EXERCISE →
Condense the paragraph in the rose article that begins "David Austin has devoted over six decades" into a short bulleted list that keeps its main facts.

READING PASSAGE →
Lady of Shalott Rose

Lady of Shalott Rose
By this point in our gardening history, the David Austin roses are legendary. It comes as no surprise that many of the David Austin roses are award winning varieties.

David Austin has devoted over six decades to breeding roses that will stand the test of time. So, whatever David Austin rose variety you choose, you are sure to find joy in growing them. They combine the very best qualities found in the modern roses and the old English roses. For his crosses, Austin chooses old roses as well as modern roses and species roses.

About fifteen years ago, Austin began a new challenge—breeding roses for cut flowers. The emphasis is on the best cut roses for weddings and special occasions.

The plant center is open to visitors. It includes a tea room and gift shop. Gardeners can purchase rose plants at the center.

STORED DATA →
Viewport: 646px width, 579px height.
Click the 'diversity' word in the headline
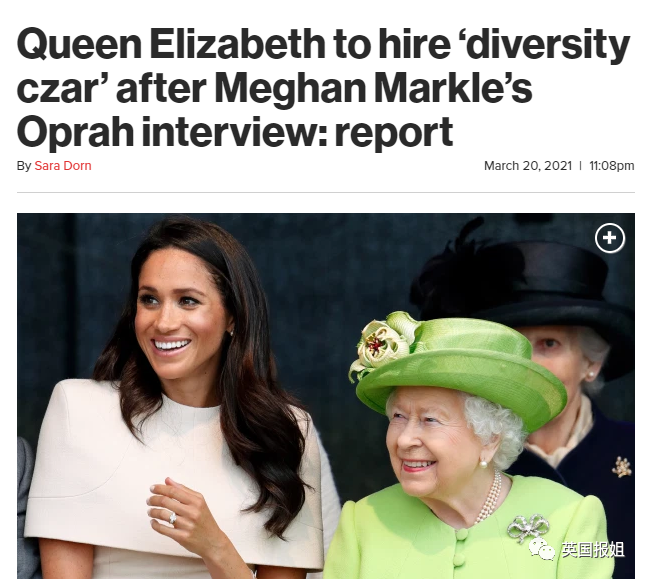(548, 45)
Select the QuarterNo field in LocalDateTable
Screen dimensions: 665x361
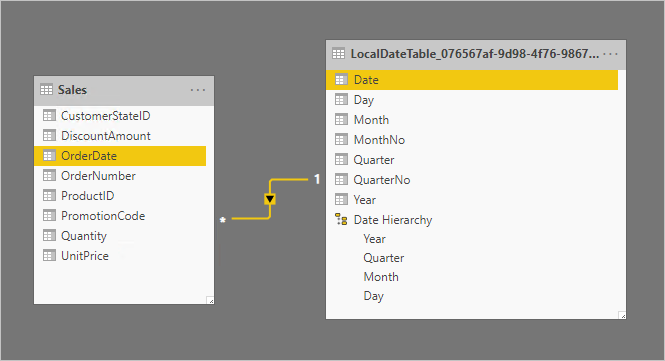(472, 180)
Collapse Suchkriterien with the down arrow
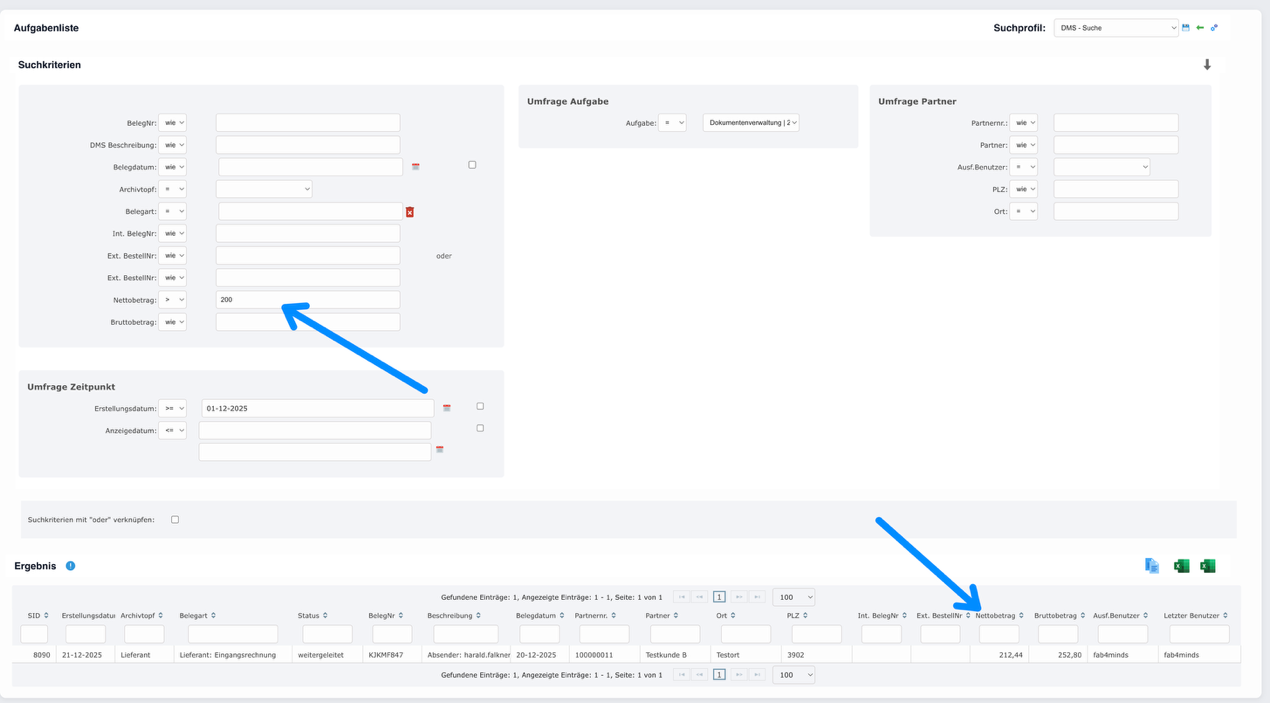 point(1207,65)
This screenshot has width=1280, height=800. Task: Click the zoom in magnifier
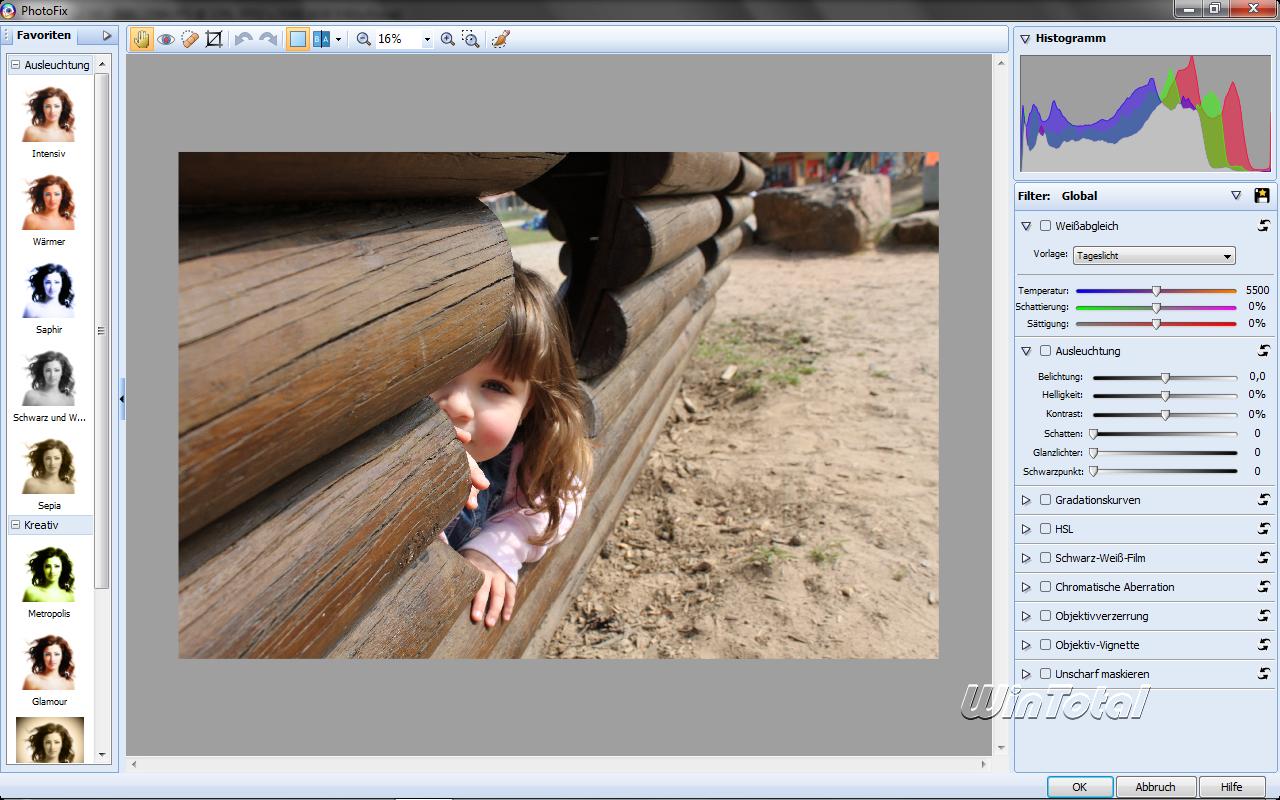tap(448, 39)
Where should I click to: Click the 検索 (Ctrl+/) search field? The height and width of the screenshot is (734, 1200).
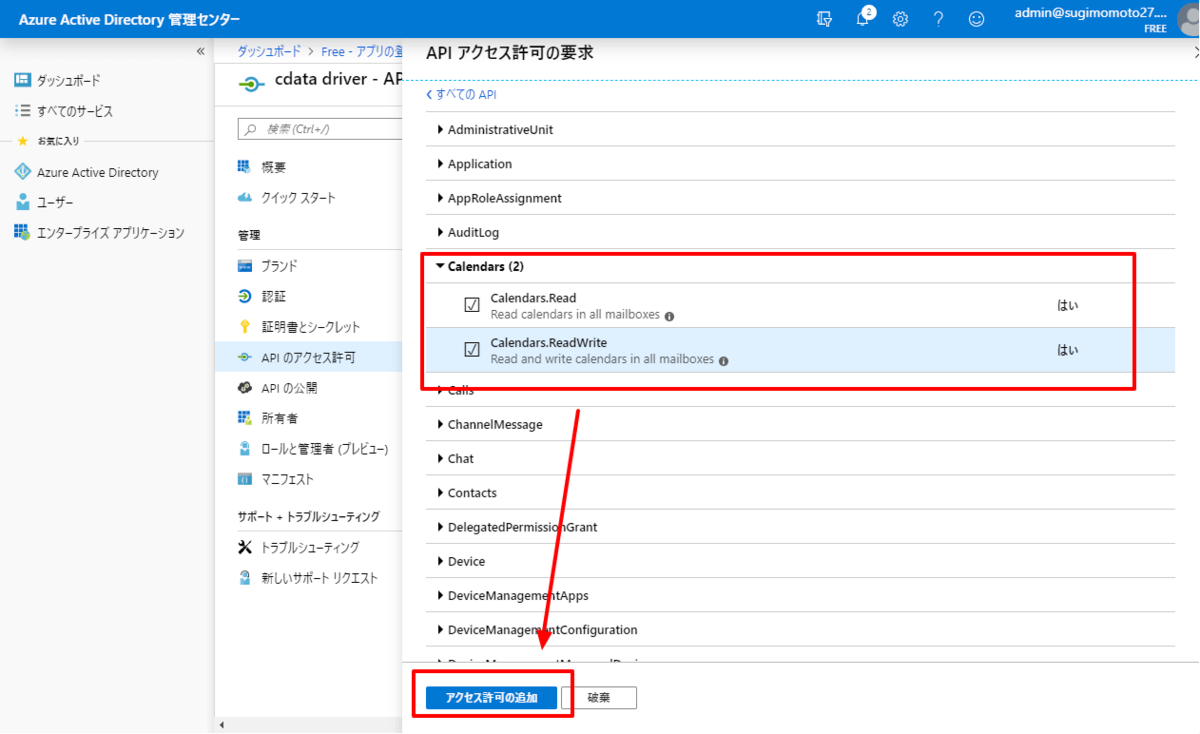pos(320,129)
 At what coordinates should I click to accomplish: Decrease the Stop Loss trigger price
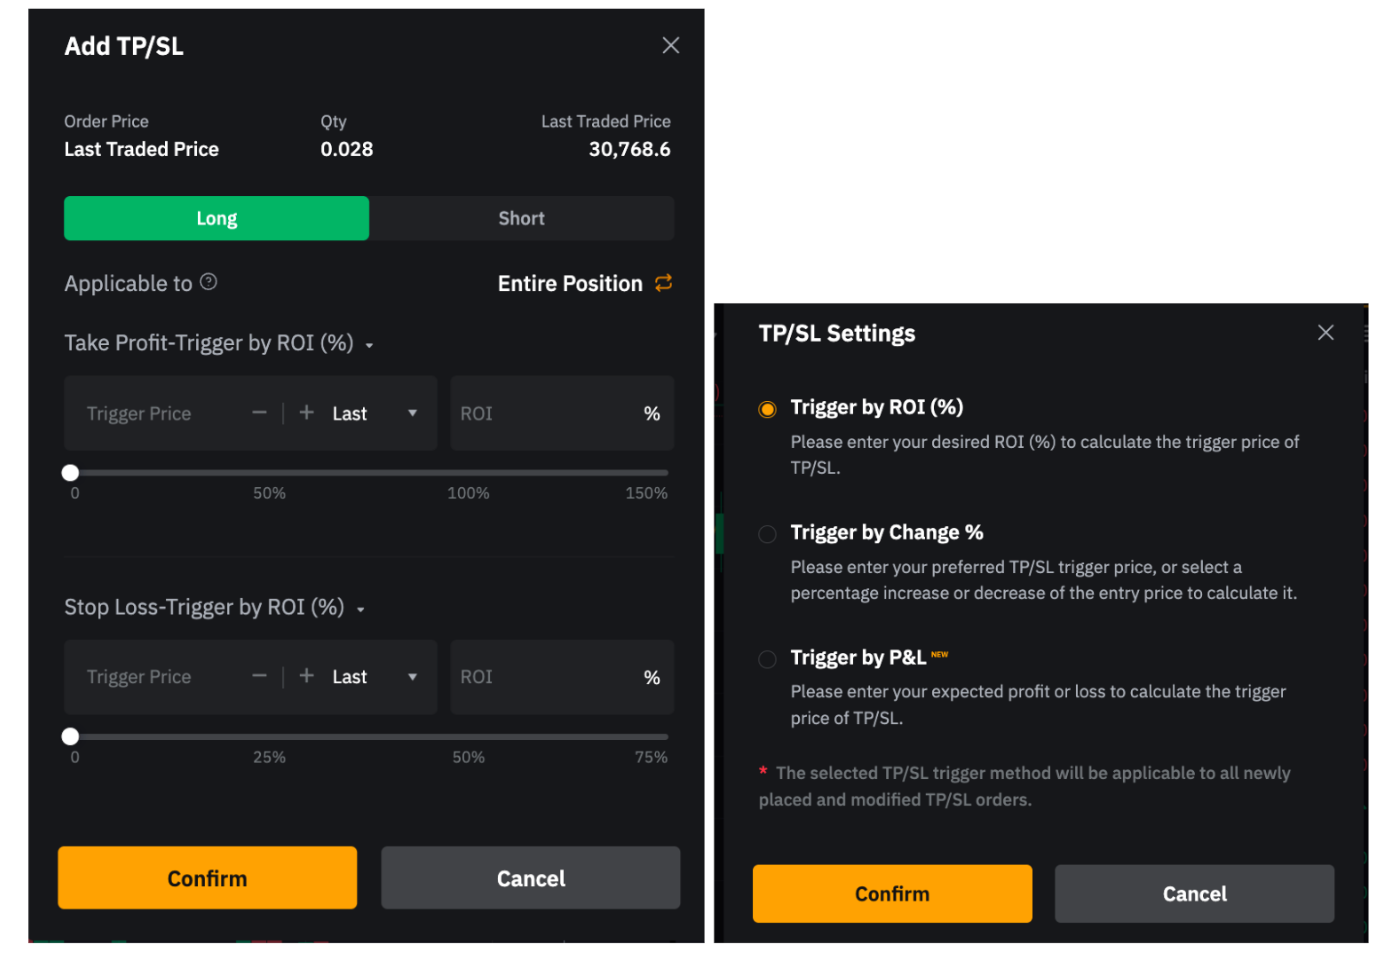[x=259, y=677]
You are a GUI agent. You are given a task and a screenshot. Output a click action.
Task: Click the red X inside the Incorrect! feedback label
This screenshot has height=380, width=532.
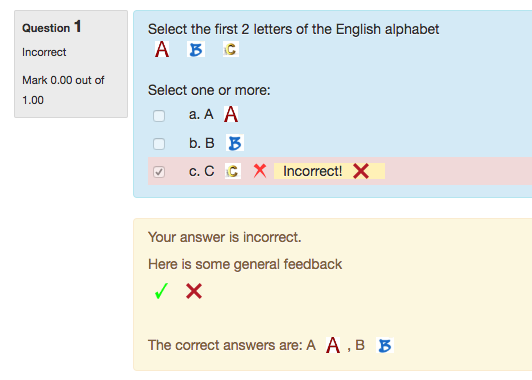[x=361, y=171]

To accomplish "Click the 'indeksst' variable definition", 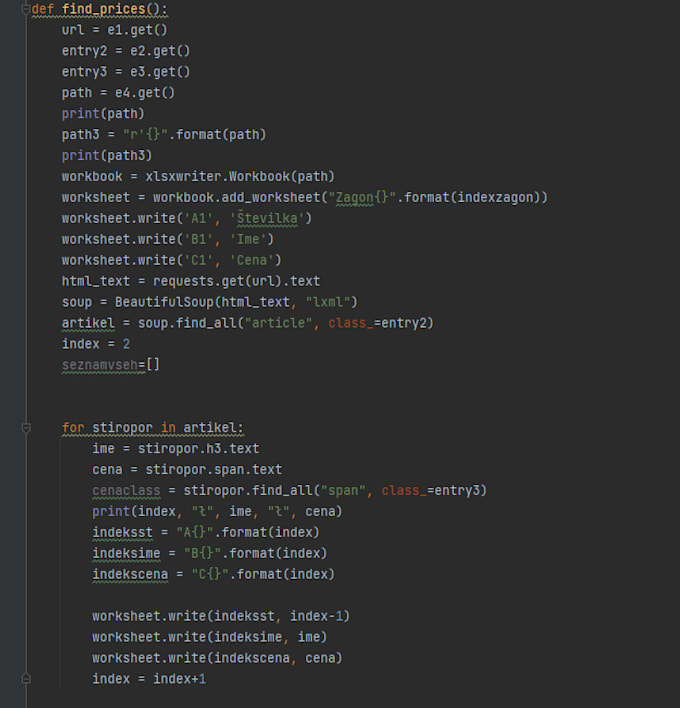I will pyautogui.click(x=122, y=533).
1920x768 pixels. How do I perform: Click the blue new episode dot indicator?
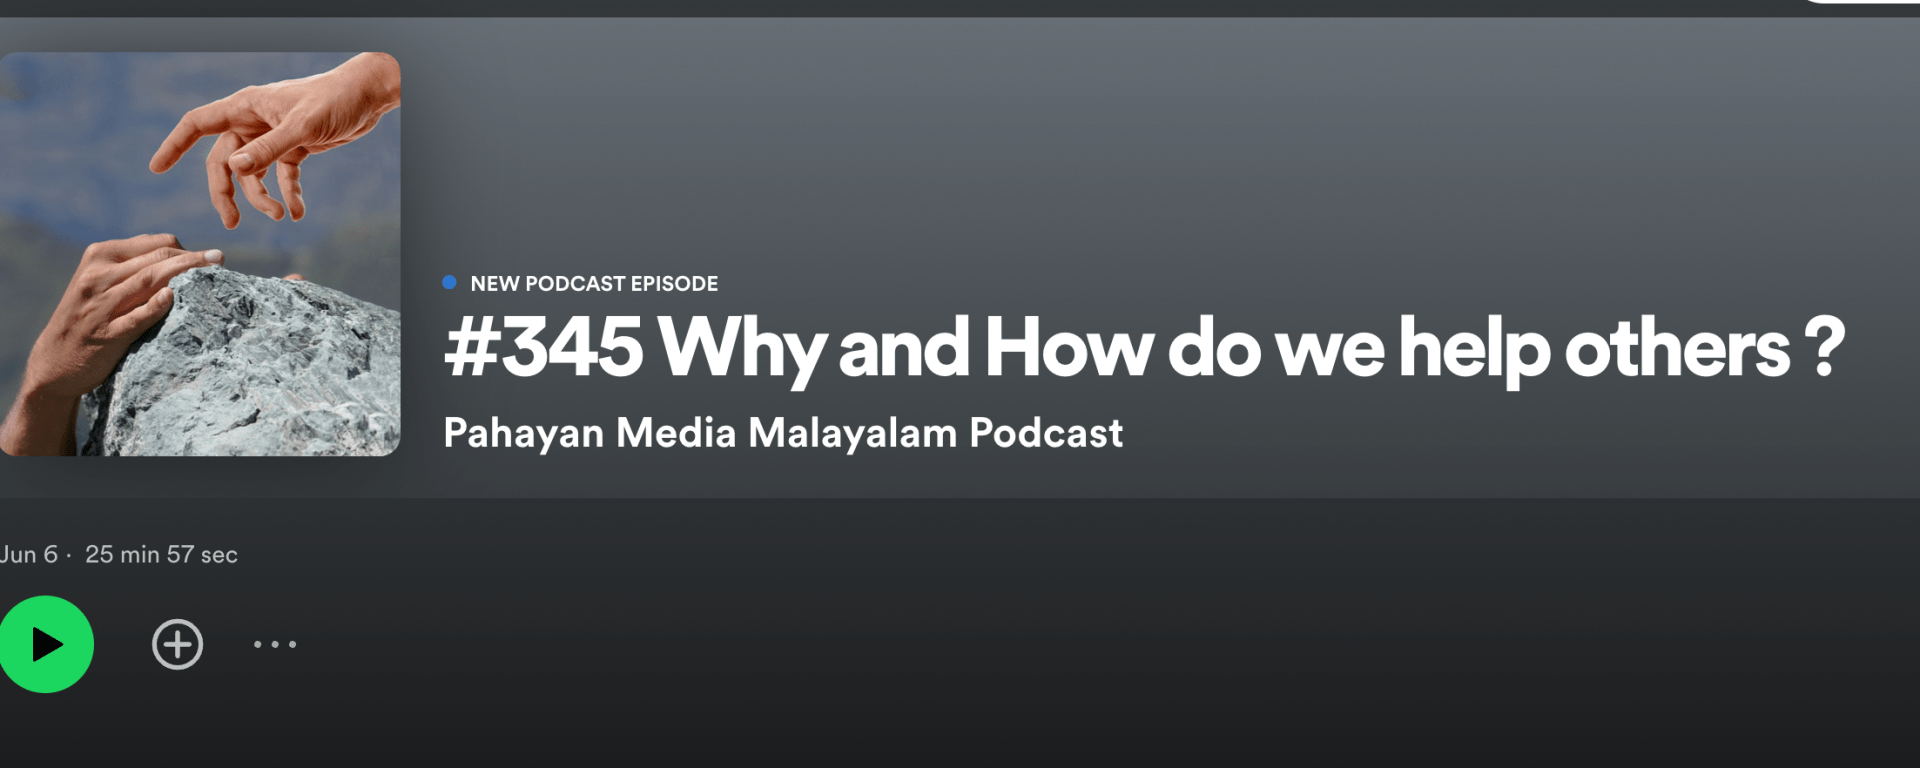(x=449, y=283)
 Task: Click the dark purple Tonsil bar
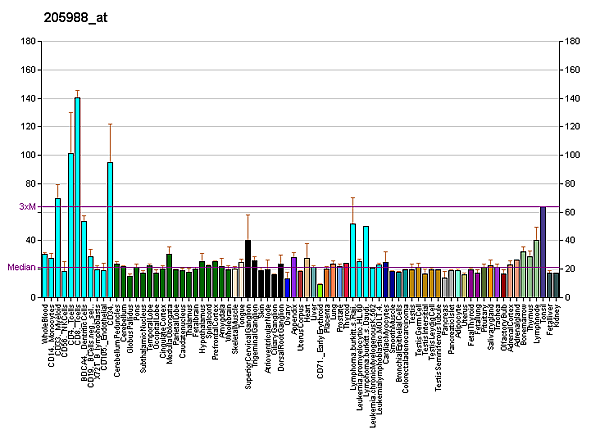click(543, 253)
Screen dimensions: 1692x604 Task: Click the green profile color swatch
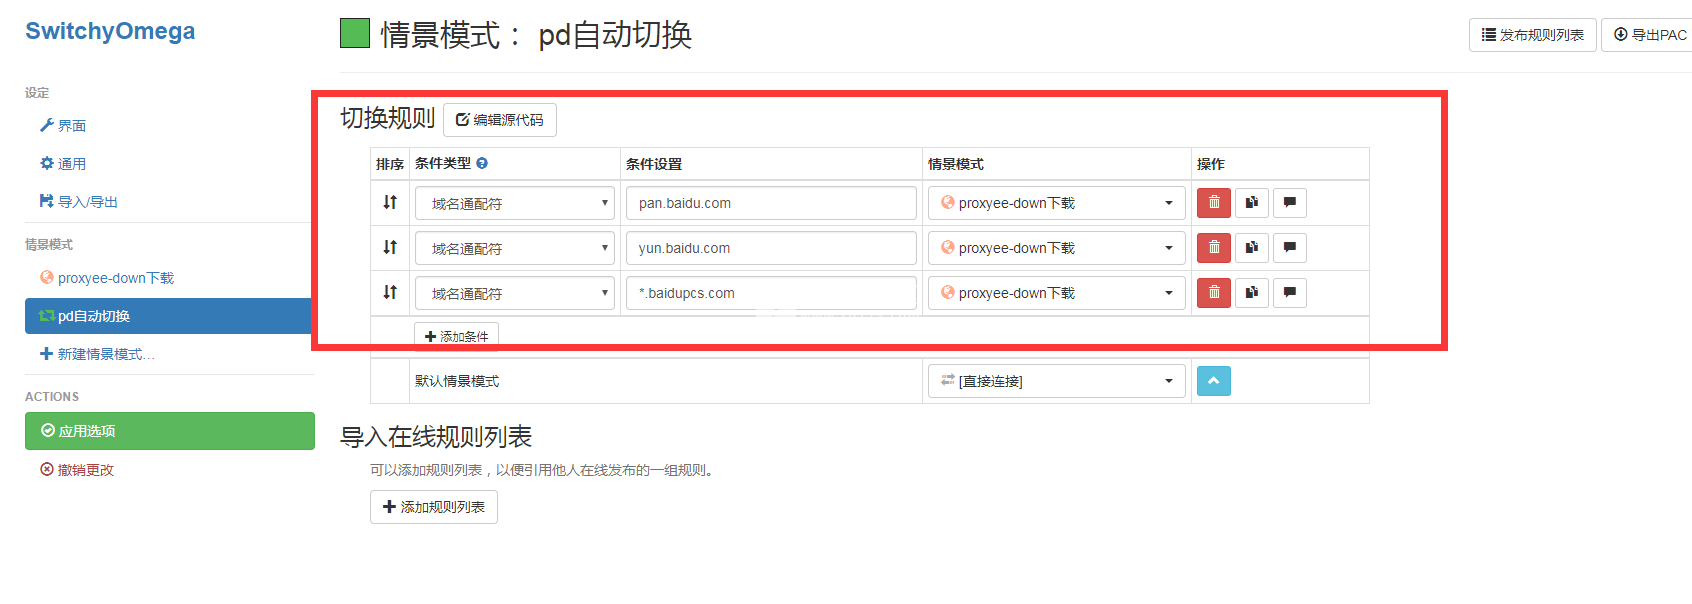pyautogui.click(x=355, y=33)
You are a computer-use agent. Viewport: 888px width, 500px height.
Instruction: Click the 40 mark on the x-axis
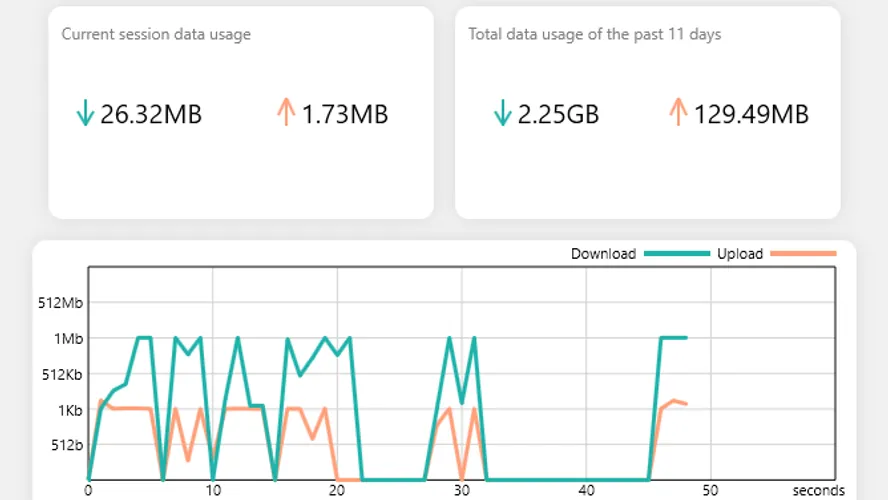586,491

EXERCISE RESPONSE →
- David Austin has spent over six decades breeding roses meant to stand the test of time.
- Any David Austin variety should bring joy to grow.
- His roses combine the best qualities of modern roses and old English roses.
- His crosses draw on old roses, modern roses, and species roses.